Dipendente rimosso dall’incarico, paga anche l’ex direttore

Udine, la Corte dei conti lo ha condannato a risarcire all’Inps (già Inpdap) metà del danno causato con la propria determinazione

UDINE. La revoca a un lavoratore di un incarico di posizione organizzativa decisa in assenza di «atti scritti e motivati» e di uno dei presupposti indicati dal Contratto collettivo nazionale del lavoro non può che essere considerata «palesemente illegittima».

E tale è stato infatti giudicato il provvedimento con cui, il 22 giugno 2009, l’allora dirigente dell’Inpdap di Udine, Fabrizio Gregoris, 57 anni, di Spilimbergo, rimosse un dipendente dal ruolo cui era stato da tempo assegnato.

Ora, per quella determinazione, impugnata davanti al giudice del lavoro e costata già all’Inps un risarcimento dei danni a favore del ricorrente pari a 45.718,31 euro, lo stesso ex dirigente dovrà versare la metà del conto.

Così ha stabilito la Corte dei conti del Fvg, attribuendo a Gregoris, così come ai suoi superiori - in due, entrambi non convenuti in giudizio -, con ripartizione paritaria, il titolo di «colpa grave». La sentenza, che pure ha accolto una parte delle istanze avanzate dalla difesa, sarà impugnata.

«È stata riconosciuta la responsabilità virtuale degli organi superiori – ha detto l’avvocato Francesco Maiorana, di Pordenone –, ma restano contraddizioni che cercheremo di fare valere in appello».

Il dipendente rimosso è lo stesso che, l’anno scorso, aveva testimoniato nel processo che vedeva Gregoris imputato di mobbing nei confronti di un’altra dipendente dell’Inpdap - poi confluito nell’Inps - e che si era concluso con la sua assoluzione.

Il verdetto aveva lasciato poco sorpreso l’avvocato di parte civile. «Durante l’istruttoria è stato provato come gli episodi si siano effettivamente verificati – aveva detto Rosi Toffano –. Lo ha affermato anche un collega della mia assistita, sentito come teste e che, non a caso, nel frattempo ha vinto un causa di lavoro contro Gregoris.

Lamentava comportamenti simili ed è stato risarcito.
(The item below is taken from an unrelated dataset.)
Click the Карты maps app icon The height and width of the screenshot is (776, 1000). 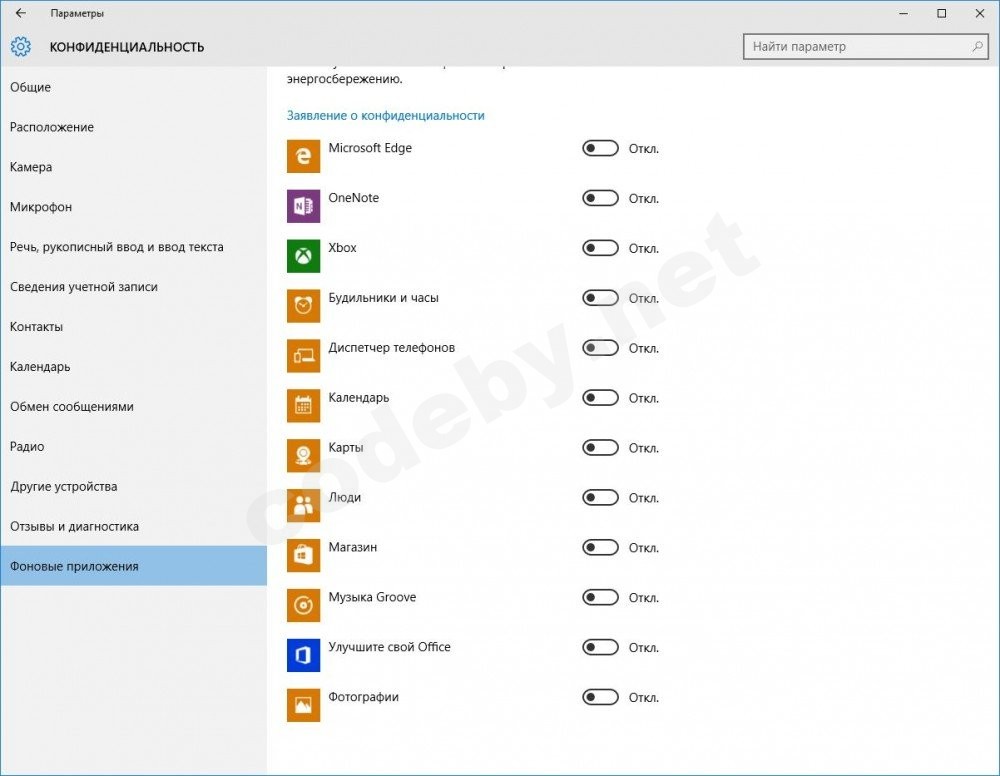(303, 456)
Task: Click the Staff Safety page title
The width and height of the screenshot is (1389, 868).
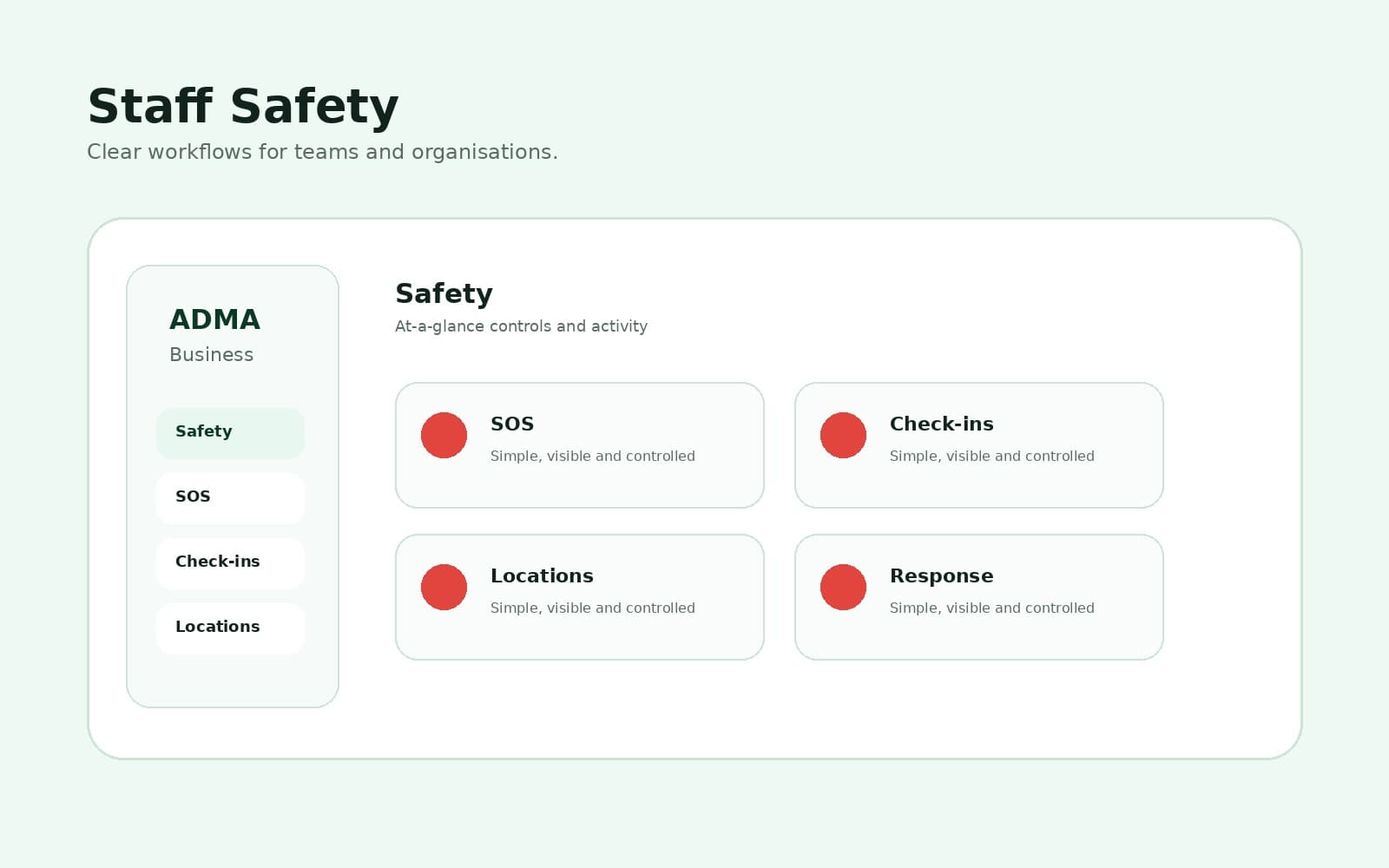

Il problema – aveva aggiunto – è che la giurisprudenza non prevede il reato dei maltrattamenti (ossia del cosiddetto mobbing, ndr) nel caso in cui questo avvenga in grandi enti pubblici. Per questo, nelle mie richieste avevo proposto la riformulazione nell’ipotesi degli atti persecutori».

In questo caso, a Gregoris si contestava di essersi limitato a legittimare la determinazione «con personali motivazioni, contenute nel provvedimento e in una nota riservata comunicata al solo interessato», relative «alle sue ripetute lunghe assenze e ad alcuni tratti del suo carattere giudicati particolarmente negativi».

Nella causa civile, l’Inps aveva difeso il suo operato, definendolo improntato «a corretteza e moderazione». Ma poi, incassata la condanna a pagare i danni al lavoratore, non aveva proposto appello. La Procura contabile era intervenuta a questo punto, citando in giudizio l’ex direttore - nel frattempo trasferito a Pordenone - e chiedendo che a sborsare la somma fosse lui soltanto.

L’ex direttore aveva quindi optato per una doppia linea difensiva: da una parte, sostenere la fondatezza della propria decisione, dettata a suo dire dal «venir meno della capacità del dipendente di relazionarsi con lui e i colleghi e dai suoi comportamenti verbalmente aggressivi»; dall’altra, insistere sulla «corresponsabilità dei suoi superiori, che, subito notiziati della determinazione, non assunsero alcun provvedimento».

Tenuto conto anche della consulenza tecnica che, in sede civile, aveva ritenuto comprovato un «danno biologico psichico permanente» al lavoratore, la sezione giurisdizionale triestina (presidente relatore Paolo Simeon) ha condannato Gregoris a versare all’Inps il danno erariale nella misura di 22.859,15 euro, ferma restando «la significativa incidenza causale» ascrivibile anche ai responsabili di vertice dell’istituto.